A REPORT from the Lignocellulosic Biorefinery Network (LBNet) has identified ten biochemicals where the UK is primed to go from demonstration to industrial-level production.
Bio-based chemicals can be use as an alternative to petrochemicals for a wide range of products such as biodegradable plastics, cosmetics, and detergents. These products generate billions of pounds of global revenue and the LBNet report, UKBioChem10: The ten green chemicals that can create growth, jobs and trade for the UK, urges the UK government and industries to focus resources on ten specific biochemicals. Many UK universities and companies already have expertise in producing these chemicals at lab or demonstration level.
“Just as oil underpinned the development of now ubiquitous plastics, textiles, pharmaceuticals and cosmetics in the last century, bio-based chemicals are set to replace oil in many products in the next few decades,” said Simon McQueen-Mason, LBNet network director. “Investment and policy support now will allow the UK to be a leader in this emerging industry.”
The top 10:
1. Lactic acid
Lactic acid can be produced from sugar or starch and is used to make polylactic acid (PLA) which can form biodegradable polyesters. It can also be used in food flavouring, detergents, and pharmaceutical production.

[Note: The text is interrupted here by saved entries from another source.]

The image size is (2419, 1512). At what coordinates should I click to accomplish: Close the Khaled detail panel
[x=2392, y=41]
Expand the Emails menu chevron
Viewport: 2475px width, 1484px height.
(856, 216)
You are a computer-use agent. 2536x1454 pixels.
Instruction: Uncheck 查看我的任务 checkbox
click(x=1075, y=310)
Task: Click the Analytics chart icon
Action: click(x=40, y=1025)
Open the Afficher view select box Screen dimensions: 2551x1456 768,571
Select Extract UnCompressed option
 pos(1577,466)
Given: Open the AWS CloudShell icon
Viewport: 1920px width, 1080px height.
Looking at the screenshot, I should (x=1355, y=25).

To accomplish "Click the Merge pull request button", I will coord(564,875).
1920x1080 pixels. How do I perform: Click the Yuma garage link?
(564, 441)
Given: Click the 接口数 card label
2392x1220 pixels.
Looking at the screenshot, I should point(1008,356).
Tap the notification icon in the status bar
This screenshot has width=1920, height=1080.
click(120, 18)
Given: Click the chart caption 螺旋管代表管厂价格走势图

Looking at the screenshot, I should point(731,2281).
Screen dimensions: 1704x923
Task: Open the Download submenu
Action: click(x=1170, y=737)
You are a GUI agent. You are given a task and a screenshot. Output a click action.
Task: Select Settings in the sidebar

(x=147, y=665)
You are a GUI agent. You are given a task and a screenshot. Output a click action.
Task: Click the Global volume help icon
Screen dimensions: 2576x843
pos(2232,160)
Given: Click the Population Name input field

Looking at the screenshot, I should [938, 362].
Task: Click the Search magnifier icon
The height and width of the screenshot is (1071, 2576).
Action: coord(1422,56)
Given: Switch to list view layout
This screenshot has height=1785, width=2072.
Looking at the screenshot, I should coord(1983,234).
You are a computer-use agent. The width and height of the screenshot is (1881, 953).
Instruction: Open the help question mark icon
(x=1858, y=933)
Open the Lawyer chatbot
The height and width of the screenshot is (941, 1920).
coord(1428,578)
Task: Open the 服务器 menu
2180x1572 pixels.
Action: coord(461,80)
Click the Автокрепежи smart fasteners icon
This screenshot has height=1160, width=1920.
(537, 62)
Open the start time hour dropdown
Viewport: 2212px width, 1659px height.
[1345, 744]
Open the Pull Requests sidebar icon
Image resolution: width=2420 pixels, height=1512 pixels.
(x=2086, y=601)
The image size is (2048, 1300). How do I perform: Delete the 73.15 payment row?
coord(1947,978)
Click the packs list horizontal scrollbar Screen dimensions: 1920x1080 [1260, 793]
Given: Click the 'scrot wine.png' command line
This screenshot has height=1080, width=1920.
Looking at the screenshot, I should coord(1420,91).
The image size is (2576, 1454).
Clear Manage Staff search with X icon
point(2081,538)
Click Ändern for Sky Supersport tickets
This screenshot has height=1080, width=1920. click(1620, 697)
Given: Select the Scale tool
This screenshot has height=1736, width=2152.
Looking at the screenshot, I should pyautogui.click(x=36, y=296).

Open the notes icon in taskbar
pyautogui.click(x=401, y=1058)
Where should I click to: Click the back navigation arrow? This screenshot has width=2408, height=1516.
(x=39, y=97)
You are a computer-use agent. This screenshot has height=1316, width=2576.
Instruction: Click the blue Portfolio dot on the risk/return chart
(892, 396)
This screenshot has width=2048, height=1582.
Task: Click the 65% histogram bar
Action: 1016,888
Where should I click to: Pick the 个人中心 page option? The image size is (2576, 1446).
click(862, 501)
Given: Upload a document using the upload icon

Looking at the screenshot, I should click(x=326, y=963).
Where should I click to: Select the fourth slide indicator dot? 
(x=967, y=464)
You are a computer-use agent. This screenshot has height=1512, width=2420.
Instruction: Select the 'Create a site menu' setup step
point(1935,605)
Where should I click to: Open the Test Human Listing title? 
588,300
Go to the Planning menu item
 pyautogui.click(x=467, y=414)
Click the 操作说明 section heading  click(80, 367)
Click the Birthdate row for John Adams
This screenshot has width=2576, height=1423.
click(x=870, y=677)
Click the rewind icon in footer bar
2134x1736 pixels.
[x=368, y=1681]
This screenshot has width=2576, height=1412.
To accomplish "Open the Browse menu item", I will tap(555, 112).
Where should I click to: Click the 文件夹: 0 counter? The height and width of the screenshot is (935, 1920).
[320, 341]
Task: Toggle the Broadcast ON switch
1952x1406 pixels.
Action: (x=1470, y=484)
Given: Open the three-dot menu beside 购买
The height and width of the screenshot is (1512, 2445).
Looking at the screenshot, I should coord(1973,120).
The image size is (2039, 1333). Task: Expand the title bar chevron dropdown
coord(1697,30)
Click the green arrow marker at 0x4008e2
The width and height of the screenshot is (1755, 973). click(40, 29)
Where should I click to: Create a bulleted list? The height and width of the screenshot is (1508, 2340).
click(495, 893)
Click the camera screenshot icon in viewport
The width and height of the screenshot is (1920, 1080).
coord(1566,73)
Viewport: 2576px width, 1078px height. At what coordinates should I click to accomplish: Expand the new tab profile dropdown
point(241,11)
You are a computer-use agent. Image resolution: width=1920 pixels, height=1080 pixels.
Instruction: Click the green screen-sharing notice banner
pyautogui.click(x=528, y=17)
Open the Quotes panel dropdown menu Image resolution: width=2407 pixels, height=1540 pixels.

2. 2,5-Furandicarboxylic acid (FDCA)
FDCA can be used to create polymers such as polyethylene furanoate (PEF) which provides an alternative to polyethylene terephthalate (PET), commonly used in plastic bottles, food packaging, and carpets. UK company Biome Bioplastics is producing FDCA from natural sugars and is now scaling up the production process.
This can be used as an alternative to toxic solvents in the pharmaceutical industry and its derivatives can be used to create flavourings and fragrances. Australian company Circa, which makes levoglucosenone from biorefinery waste, is currently investing in the UK. Along with academics at the University of York, it has invented a product called Cyrene which is a levoglucosenone-based solvent that can be used for water filtration, batteries, and graffiti removal.
4 .5 Hydroxymethyl furfural (HMF)
HMF is a building block for plastics and polymers, such as 2,5 furandicarboxylic acid which can replace chemicals used in plastics and polyesters, and DMF which can be used as a biofuel.
5. Muconic acid
Muconic acid can be used to create a wide variety of chemicals and polymers which can replace the non-sustainable benzene and cyclohexane that are currently used in the production of PET and nylon fibres. The production of muconic acid has already been demonstrated at lab scale by several UK companies.
6. Itaconic acid
This can act as a replacement for petroleum-based acrylic acid. Acrylic acid is typically used to make superabsorbent polymers for personal care products and unsaturated polyester resins for use in pipes and gratings. Itaxonix is one of several companies developing bio-based polymers from itaconic acid, but the technology is still at an early stage.
7. 1,3 Butanediol
This is a building block for products such as fragrances, insecticides, antibiotics, and synthetic rubber. CHAIN Biotechnology has already developed the technology to produce 1,3 butanediol using sugar fermentation, and it plans to develop manufacturing capabilities.
8. Glucaric acid
Glucaric acid prevents deposits of limescale and dirt on fabrics or dishes, and can be used to replace phosphate-based detergents which are currently being phased out due to environmental concerns. Glucaric acid can also be used in food ingredients and corrosion inhibitors. It can be produced from glucose, but the technology for this has not yet been scaled up to industrial level.
9. Levulinic acid
This is used to produce environmentally-friendly herbicides, skin creams, and degreasers. It can be produced from starch or certain sugars and the report states that there are likely many high value applications for the acid that can be tapped by further research.
n-Butanol is used in a wide range of polymers and plastics, as a solvent, and as a paint thinner. It can be produced by fermentation of carbohydrates using bacteria. An advanced fermentation process has been developed by UK-based Green Biologics. There are several other companies with expertise, but further development and commercialisation is needed.
The report urges government and businesses to take five steps to make the UK a world leader in bio-chemical production: focus resources on exploiting value from these specific biochemicals; increase support for academic-business collaborations; provide research funding; invest in easy-to-access test and scale-up facilities for researchers and start-ups; and incentivise the use of bio-based materials.
“The challenge for bio-based chemicals is that we are competing with petrochemicals, an industry that has a century of development behind it,” said Kevin Matthews, CEO of Itaconix. “For the industry to really take off, we want to reach a point where bio-based chemicals also outperform petrochemicals on cost. This could happen a lot quicker if incentives were put in place to help offset the advantage of scale that the petrochemical industry has over us. These could include investment in UK science to develop cost effective ways to produce key chemicals and their derivativities, and to scale them up; and financial incentives for companies to build infrastructure, such as fermentation and processing plants.”